10. Use Unsecured Public Wi-Fi
If you use your computer on an unsecured public Wi-Fi, any other person using the same Wi-Fi who has the necessary knowhow can get into your computer and get all sorts of information that will be useful for identity theft—or just plain old-fashioned theft. Likewise, logging in to a site on someone else’s computer (a colleague’s, or in a library or other public location) and then not logging out is leaving that door wide open.
11. Ignore Warning Signs
You suddenly receive hundreds of spam emails for no apparent reason. Here’s a good idea: delete them all en masse and pay no attention. That way the one true warning from your provider will be lost. A sudden onslaught of spam can be from something called email bombing, which relies on the principle of “crying wolf”—people eventually ignore false alarms, which can lead to them ignoring real alarms too.

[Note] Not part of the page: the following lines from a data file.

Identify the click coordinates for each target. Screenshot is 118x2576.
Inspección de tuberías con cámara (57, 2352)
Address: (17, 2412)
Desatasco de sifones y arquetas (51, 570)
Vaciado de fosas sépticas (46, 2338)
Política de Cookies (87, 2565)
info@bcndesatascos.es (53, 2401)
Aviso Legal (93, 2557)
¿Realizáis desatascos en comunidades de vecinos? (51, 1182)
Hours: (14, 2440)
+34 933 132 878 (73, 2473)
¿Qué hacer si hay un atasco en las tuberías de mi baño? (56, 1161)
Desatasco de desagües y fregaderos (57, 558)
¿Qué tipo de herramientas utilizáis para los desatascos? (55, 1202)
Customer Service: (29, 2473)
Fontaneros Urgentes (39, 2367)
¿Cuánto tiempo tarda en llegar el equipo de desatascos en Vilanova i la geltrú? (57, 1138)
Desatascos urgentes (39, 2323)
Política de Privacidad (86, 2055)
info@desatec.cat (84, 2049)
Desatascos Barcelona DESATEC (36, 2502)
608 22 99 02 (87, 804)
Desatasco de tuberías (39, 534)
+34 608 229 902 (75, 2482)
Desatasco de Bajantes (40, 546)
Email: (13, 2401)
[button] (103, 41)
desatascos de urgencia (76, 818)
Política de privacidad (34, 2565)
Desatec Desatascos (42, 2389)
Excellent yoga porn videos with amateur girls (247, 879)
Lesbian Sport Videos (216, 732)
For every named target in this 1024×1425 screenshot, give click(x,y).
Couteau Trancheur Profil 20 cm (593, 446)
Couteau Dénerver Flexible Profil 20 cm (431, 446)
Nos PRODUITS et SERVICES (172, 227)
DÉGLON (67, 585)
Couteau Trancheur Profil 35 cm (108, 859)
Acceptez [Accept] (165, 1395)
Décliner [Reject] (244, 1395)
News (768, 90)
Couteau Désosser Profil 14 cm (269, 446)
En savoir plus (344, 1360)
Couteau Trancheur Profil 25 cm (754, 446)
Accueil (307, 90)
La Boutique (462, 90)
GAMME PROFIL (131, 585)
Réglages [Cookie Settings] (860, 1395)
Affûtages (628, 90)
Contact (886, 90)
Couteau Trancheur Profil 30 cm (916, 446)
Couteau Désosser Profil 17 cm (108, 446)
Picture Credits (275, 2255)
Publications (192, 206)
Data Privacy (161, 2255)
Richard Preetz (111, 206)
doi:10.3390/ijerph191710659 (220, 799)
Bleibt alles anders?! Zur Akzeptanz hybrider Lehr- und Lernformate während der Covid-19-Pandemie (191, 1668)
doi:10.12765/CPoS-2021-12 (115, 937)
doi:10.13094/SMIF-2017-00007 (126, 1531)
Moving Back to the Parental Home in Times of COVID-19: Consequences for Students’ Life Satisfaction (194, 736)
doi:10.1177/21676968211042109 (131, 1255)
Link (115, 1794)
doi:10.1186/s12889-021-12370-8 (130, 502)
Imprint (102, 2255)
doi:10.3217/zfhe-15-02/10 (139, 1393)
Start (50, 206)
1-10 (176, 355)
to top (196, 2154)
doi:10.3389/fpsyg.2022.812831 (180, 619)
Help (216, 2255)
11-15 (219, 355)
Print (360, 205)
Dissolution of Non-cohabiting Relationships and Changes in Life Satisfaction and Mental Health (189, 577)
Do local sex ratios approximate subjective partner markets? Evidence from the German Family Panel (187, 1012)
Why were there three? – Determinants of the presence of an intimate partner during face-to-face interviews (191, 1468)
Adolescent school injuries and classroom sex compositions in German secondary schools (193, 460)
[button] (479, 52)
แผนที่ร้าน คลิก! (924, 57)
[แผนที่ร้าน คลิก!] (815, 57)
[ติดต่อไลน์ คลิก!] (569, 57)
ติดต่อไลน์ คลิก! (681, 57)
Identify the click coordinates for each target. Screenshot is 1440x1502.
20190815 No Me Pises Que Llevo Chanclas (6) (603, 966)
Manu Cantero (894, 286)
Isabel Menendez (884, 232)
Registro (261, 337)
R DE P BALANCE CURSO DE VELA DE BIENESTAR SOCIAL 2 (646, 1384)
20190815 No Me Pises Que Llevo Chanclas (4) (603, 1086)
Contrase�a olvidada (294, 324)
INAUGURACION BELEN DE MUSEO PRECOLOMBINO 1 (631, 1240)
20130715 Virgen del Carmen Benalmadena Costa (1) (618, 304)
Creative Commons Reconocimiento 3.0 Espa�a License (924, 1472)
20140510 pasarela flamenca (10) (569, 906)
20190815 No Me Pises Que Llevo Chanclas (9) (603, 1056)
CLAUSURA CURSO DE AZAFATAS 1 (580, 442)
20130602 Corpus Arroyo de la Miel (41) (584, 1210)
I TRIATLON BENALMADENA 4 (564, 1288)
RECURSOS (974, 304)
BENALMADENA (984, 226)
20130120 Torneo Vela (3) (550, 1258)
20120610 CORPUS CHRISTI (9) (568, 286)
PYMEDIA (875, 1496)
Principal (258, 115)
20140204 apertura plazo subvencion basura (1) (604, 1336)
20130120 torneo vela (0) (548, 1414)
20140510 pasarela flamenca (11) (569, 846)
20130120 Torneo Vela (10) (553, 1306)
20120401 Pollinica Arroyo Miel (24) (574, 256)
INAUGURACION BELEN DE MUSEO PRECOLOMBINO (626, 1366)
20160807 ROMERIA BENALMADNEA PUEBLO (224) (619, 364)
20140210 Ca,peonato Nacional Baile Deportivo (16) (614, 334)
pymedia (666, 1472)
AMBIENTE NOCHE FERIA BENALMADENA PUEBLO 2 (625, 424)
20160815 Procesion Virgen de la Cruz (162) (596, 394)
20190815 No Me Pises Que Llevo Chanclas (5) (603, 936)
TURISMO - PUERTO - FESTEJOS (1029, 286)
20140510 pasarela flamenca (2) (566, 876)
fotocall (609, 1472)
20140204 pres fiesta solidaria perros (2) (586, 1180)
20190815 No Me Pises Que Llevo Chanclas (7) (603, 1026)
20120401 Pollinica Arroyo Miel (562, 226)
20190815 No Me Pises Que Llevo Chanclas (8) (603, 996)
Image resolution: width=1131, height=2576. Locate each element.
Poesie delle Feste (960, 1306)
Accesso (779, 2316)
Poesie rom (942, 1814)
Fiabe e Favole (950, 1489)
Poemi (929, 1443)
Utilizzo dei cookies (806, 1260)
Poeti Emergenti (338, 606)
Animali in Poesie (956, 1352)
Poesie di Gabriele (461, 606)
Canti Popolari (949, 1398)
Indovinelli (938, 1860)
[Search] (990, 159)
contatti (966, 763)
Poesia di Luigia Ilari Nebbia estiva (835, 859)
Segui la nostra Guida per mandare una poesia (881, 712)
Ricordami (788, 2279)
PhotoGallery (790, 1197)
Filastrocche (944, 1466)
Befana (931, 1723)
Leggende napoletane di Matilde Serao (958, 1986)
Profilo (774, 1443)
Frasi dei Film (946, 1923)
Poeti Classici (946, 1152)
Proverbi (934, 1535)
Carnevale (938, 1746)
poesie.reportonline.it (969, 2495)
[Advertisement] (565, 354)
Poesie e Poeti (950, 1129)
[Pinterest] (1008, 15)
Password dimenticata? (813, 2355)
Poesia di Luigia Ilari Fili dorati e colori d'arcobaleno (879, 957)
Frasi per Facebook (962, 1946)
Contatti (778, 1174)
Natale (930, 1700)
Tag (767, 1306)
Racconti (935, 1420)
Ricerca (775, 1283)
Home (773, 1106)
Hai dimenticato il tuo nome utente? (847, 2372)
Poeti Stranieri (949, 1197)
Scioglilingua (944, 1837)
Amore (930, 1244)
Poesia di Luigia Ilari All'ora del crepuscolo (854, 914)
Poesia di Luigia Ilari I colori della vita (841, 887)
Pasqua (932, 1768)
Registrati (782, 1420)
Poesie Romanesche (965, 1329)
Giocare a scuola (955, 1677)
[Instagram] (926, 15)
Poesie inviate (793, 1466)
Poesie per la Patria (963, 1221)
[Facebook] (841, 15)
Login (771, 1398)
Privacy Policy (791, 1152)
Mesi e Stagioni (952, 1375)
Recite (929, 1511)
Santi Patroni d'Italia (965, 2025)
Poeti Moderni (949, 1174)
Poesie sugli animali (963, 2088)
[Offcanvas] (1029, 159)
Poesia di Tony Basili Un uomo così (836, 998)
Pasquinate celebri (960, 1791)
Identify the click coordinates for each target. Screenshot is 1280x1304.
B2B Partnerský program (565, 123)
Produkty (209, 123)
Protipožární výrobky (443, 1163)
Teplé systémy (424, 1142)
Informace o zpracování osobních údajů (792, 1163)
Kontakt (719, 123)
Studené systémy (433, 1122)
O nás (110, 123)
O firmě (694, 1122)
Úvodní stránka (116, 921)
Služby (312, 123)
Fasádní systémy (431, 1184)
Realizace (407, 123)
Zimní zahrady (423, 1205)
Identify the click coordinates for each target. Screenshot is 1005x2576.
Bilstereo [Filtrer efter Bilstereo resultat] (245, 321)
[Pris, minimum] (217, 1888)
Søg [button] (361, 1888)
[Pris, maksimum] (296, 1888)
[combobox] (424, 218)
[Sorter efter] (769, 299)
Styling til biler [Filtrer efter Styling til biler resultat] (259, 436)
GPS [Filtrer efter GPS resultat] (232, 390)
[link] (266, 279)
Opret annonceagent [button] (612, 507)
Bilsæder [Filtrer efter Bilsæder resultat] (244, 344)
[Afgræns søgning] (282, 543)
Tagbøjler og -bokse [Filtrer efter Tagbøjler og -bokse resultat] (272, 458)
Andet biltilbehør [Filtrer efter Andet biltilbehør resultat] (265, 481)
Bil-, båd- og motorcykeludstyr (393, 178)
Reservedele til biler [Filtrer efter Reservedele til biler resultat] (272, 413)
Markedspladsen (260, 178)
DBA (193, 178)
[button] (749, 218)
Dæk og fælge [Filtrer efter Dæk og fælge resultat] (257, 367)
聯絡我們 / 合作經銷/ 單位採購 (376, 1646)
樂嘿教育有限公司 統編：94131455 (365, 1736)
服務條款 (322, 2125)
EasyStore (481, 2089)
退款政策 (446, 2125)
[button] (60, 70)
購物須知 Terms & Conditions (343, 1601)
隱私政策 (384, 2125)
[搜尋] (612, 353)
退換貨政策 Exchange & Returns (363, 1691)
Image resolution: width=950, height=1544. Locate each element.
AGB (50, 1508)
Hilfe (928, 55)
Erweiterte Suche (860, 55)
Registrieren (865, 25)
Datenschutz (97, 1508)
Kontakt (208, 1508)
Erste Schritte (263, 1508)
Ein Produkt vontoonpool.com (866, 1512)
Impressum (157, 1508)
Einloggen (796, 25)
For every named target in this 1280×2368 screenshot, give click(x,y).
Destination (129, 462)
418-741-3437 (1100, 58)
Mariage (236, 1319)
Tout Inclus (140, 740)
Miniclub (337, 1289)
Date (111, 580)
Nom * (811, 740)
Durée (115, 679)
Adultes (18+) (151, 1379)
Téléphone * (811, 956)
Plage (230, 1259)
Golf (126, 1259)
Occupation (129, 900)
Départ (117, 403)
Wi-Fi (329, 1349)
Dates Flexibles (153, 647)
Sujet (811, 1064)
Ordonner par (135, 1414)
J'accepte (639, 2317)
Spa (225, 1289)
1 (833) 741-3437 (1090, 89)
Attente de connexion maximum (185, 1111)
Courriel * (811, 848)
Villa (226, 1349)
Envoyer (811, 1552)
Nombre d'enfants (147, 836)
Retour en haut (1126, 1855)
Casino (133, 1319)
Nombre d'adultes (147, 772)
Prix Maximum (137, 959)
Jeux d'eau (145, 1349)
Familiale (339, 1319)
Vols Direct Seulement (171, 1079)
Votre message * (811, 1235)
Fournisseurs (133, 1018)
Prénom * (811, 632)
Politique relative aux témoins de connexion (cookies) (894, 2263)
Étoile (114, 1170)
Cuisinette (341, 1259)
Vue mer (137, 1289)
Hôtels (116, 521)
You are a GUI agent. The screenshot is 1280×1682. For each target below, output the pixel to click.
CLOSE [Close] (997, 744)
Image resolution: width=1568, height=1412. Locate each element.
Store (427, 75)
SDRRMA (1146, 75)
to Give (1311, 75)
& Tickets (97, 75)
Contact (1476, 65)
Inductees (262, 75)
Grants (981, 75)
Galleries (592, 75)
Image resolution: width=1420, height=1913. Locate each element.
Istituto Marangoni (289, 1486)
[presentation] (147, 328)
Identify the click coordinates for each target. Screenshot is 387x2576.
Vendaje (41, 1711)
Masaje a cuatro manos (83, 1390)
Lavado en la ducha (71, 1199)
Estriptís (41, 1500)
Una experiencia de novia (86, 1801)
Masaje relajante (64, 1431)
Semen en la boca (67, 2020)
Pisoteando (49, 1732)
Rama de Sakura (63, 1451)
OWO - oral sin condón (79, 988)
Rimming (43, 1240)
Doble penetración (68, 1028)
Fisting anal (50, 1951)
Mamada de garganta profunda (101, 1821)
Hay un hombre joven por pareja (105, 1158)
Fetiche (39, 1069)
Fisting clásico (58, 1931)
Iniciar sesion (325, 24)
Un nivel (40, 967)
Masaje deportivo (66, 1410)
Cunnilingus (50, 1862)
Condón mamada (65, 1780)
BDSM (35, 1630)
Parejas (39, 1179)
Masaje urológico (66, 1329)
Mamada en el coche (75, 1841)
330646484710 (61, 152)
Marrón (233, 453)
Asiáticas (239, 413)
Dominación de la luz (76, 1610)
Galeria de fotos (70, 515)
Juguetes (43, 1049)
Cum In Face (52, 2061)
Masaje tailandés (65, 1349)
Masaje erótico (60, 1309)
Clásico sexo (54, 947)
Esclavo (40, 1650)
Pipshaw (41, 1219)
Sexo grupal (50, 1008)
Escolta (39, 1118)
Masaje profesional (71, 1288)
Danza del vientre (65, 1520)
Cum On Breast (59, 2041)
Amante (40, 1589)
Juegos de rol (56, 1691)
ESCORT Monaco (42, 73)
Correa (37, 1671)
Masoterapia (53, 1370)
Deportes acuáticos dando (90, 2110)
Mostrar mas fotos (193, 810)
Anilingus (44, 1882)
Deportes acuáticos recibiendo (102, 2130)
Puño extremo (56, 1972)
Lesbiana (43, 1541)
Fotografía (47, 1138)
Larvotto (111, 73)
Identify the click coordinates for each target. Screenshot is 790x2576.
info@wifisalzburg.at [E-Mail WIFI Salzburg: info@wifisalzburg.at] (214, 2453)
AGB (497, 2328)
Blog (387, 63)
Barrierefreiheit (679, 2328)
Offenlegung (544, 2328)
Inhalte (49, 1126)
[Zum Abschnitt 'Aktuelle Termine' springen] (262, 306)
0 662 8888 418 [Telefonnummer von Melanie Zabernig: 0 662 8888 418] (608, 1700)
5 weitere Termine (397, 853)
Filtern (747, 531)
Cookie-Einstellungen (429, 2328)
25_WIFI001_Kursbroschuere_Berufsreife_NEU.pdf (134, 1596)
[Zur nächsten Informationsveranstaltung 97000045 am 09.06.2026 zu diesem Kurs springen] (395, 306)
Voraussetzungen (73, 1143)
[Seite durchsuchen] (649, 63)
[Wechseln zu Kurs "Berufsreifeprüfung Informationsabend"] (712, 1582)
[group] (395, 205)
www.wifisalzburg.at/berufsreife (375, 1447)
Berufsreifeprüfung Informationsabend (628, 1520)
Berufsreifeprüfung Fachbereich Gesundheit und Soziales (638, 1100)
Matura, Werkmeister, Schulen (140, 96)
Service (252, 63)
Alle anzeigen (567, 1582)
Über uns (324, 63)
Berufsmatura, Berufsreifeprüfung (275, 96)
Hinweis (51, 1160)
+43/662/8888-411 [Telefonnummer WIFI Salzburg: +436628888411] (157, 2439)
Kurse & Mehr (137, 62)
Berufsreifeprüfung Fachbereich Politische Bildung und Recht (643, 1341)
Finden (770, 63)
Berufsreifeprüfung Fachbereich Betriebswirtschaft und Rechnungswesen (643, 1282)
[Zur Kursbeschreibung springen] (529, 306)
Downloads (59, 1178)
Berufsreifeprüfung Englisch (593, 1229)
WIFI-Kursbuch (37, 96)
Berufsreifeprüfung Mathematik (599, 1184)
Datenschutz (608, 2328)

If something seems suspicious, it’s important to investigate. Here’s what to be aware of.
12. Pass Around Confidential Documents
If you have private documents and you send them unencrypted by email, don’t expect them to stay private. Anything you send by email can, accidentally or otherwise, end up with just about anyone (by the way, this is also why never to express brutally honest opinions of third parties in emails). Similarly, if you upload a private document to an unsecure site or service provider, or work on it on a site without proper access restrictions, it’s halfway to being a poster on the wall as far as interested nefarious parties are concerned. Editors should take care with every type of software that you use with client documents. Ask yourself if the software uploads any information to a server, if that’s desirable, and if it’s even allowed under your contract.
Improving Your Security
So, do any of the 12 tips above look like things you might have done maybe once or twice? If so take a few minutes to think through your security. These issues are real, and even improving just one or two items on the list will help your business. There are a lot of people out there who have many ways and reasons to steal your information—and worse. They only need to succeed once. This is the kind of issue that doesn’t have any cost …until it has an enormous one.
Security at PerfectIt
Security considerations extend to any software you use. When you work with PerfectIt, you can be confident you are using a tool that provides a very high level of security. PerfectIt’s clients include many of the world’s most important—and most security-minded—companies.
The Windows version of PerfectIt doesn’t send any of your data anywhere. No information of any kind leaves your computer, and it does not connect to the internet at all.
If you use PerfectIt Cloud, your data is sent by secure connection to one of our servers in Northern Europe or Canada and kept encrypted; it exists there only for the duration of processing and is deleted and forgotten after that process is complete.
Security matters, to you and to us. And we take your document security as seriously as we take the excellence of your editorial results.